Their analyses found that the progression-free survival of patients receiving 12 of the 13 evaluated combinations was similar to or shorter than the predicted outcomes for independent drug action, suggesting that the benefit of these combinations were due to independent drug action rather than synergy or additivity.

In the phase III IMpower150 trial, patients with metastatic non-small cell lung cancer who received first-line treatment with the immune checkpoint inhibitor atezolizumab plus chemotherapy and bevacizumab had longer progression-free survival than would be expected by independent drug action, suggesting that this drug combination may have a synergistic or additive effect on clinical outcomes in this setting.

“Our study revealed that the efficacies of all but one of the combination therapies we analyzed occurred through independent drug action, and not through synergy or additivity,” summarized Palmer.

“To be clear, we are not suggesting that these combinations are ineffective. We agree that the combinations are clinically effective; what we are proposing is that their effectiveness is through a different mechanism than was previously thought,” said Sorger. “These findings have important implications for preclinical and clinical research.”

Sorger suggested that instead of focusing on achieving drug synergy through interacting mechanisms, researchers should instead combine drugs that are known to have single-agent efficacy in a given disease context. “By combining two drugs that are each effective for some patients with a disease, we can increase the odds that a patient’s cancer will respond to one of the drugs,” he explained.

Sorger added that the study’s findings also indicate a need to better understand variability in treatment response among patients and to identify biomarkers that could accurately predict a patient’s response to individual drugs in a combination. For combinations working by independent drug action, greater precision could yield substantial improvements in clinical outcomes even with existing drugs, a notion supported by preclinical research, he explained.

Furthermore, the propensity of independent drug action in combination therapies suggests that administering drugs sequentially, rather than together, might reduce toxicities without impacting clinical efficacy. However, Palmer adds that in a rapidly progressing cancer, it is often best to provide the greatest chance of tumor control upfront by using a simultaneous combination.
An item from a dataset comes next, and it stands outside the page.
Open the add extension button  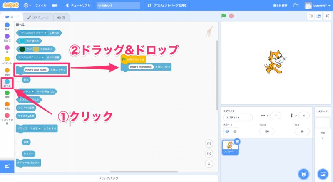pos(7,166)
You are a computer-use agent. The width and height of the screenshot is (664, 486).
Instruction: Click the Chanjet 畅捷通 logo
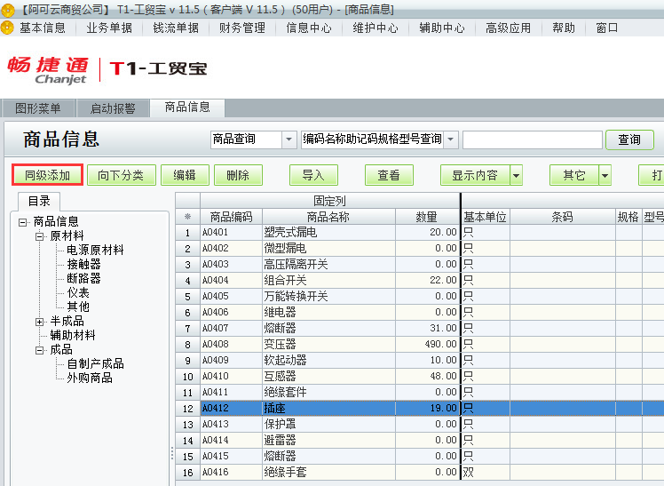point(48,69)
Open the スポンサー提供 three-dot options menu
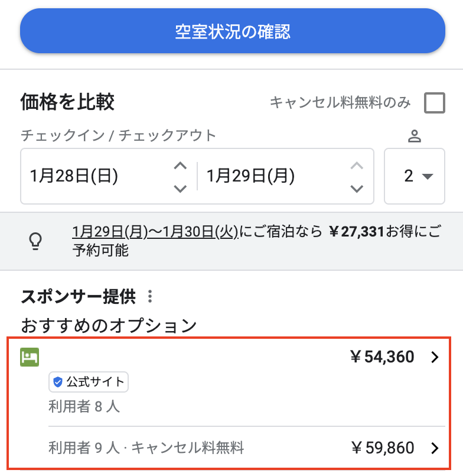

A limitation of the study is that it was a retrospective analysis with imputed data. An additional limitation was that only a subset of existing combination therapies could be analyzed by their predictive model due to the lack of data on monotherapy activity. The study was supported by the National Cancer Institute. Sorger serves on the scientific advisory board or the board of directors for Glencoe Software, Applied BioMath, RareCyte Inc., NanoString, and Montai Health. Sorger has equity in Glencoe Software, Applied BioMath, and RareCyte Inc., and has received research funding from Novartis and Merck. Sorger and Palmer are consultants for Merck.